▸ DOCUMENT EXCERPT
-----

Race details
- Date: 22 April 1961
- Official name: VI Aintree 200
- Location: Aintree Circuit, Merseyside
- Course: Permanent racing facility
- Course length: 4.828 km (3 miles)
- Distance: 50 laps, 241.4 km (150 miles)
- Weather: Wet

Pole position
- Driver: Graham Hill; / BRM-Climax
- Time: 2:00.2

Fastest lap
- Driver: Jack Brabham / Cooper-Climax
- Time: 2:15.0

Podium
- First: Jack Brabham; / Cooper-Climax
- Second: Bruce McLaren; / Cooper-Climax
- Third: Graham Hill; / BRM-Climax

= 1961 Aintree 200 =

Motor race at Aintree Circuit, England

The 6th Aintree 200 was a Formula One motor race held on 22 April 1961 at Aintree Circuit, Merseyside. The race was run over 50 laps of the circuit, and was won by Australian driver Jack Brabham in a Cooper T55-Climax, setting fastest lap in the process. Teammate Bruce McLaren was second and Graham Hill, starting from pole position, was third in a BRM-Climax.

-----

▸ MATERIALS PROVIDED
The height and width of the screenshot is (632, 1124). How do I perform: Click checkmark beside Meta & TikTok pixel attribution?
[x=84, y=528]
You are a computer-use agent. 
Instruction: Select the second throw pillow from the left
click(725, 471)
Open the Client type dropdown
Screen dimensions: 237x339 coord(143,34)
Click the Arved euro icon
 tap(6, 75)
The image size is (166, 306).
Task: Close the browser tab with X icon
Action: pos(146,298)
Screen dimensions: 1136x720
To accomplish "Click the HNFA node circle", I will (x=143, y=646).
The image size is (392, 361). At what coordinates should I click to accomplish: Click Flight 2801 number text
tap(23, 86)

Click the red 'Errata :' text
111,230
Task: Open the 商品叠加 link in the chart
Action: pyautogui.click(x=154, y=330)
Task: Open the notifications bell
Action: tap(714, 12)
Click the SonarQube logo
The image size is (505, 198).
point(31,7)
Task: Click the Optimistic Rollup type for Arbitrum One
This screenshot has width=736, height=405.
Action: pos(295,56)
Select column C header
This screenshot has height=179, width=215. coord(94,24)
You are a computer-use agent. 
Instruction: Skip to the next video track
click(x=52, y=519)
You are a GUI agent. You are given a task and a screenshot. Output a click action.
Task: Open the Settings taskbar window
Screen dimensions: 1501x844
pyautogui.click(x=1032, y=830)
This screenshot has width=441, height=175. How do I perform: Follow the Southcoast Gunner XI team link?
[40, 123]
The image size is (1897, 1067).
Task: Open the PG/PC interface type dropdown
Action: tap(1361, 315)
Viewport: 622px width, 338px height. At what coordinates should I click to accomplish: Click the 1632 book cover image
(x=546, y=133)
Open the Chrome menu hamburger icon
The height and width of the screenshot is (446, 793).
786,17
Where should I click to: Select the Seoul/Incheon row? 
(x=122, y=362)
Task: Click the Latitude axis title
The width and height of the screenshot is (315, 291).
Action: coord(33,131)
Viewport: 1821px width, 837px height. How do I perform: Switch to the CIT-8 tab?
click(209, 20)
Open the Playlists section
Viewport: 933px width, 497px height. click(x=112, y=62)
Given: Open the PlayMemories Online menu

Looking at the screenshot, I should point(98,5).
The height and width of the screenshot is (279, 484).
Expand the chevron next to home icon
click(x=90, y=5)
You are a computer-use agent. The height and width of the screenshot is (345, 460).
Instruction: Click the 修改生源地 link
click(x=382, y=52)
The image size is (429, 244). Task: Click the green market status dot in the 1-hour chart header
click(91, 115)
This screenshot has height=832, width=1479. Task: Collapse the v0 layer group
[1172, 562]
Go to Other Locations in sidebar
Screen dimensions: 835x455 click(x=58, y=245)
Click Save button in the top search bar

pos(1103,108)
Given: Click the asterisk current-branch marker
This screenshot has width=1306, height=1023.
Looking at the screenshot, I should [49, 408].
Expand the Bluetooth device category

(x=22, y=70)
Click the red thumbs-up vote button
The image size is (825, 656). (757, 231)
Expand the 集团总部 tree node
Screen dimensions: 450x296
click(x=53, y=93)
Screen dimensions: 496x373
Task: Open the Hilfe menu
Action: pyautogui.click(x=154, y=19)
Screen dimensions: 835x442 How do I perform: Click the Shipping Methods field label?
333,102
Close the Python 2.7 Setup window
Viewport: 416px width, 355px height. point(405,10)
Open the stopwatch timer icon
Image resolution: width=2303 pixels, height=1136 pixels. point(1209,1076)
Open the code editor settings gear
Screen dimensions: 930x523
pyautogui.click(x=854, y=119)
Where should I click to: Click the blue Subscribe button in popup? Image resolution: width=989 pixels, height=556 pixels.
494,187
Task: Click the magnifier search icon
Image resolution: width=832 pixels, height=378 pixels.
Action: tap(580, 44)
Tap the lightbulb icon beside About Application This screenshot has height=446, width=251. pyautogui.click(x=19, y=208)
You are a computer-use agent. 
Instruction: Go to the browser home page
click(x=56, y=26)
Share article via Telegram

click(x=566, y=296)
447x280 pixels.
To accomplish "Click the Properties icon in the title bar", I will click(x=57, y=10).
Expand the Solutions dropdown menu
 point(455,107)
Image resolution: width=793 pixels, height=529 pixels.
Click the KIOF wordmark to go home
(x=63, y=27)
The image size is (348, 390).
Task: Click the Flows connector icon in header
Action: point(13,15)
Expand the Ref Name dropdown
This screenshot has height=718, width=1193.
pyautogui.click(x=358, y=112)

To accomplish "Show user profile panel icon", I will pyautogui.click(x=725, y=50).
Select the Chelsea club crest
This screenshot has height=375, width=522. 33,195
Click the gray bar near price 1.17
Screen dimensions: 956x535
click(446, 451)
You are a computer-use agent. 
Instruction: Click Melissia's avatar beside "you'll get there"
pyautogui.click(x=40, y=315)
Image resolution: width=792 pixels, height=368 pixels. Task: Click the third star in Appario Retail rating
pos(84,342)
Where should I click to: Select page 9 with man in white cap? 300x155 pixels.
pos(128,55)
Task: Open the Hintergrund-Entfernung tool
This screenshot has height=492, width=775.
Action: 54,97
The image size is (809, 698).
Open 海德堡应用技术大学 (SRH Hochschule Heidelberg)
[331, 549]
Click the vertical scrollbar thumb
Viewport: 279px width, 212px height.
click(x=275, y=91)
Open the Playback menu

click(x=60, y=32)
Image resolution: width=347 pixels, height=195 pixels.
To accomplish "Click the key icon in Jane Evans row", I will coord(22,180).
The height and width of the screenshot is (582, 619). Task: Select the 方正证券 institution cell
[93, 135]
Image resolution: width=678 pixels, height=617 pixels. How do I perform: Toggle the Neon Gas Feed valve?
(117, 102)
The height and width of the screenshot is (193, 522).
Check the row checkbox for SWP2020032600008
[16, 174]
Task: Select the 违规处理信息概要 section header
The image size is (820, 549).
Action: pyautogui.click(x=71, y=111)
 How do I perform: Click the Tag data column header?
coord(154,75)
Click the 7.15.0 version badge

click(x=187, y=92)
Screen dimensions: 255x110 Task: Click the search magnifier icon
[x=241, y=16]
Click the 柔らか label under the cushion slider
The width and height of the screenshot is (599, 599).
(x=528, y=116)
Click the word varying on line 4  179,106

-----

▸ REQUIRED TASK A
Answer these from the 1961 Aintree 200 text:
(i) What were the weather conditions for the race?
(ii) What time did the pole-position driver set?
(iii) Who finished second, and in what car?
▸ REQUIRED TASK B
Render everything in the records from the line containing "Click the gray bar near price 1.17" down to the line containing "pyautogui.click(x=40, y=315)" as a JSON list of strings, one string per line.

▸ PROBLEM SOLUTION A
(i) Wet
(ii) 2:00.2
(iii) Bruce McLaren, in a Cooper-Climax

▸ PROBLEM SOLUTION B
[
  "Click the gray bar near price 1.17",
  "Screen dimensions: 956x535",
  "click(446, 451)",
  "You are a computer-use agent. ",
  "Instruction: Click Melissia's avatar beside \"you'll get there\"",
  "pyautogui.click(x=40, y=315)"
]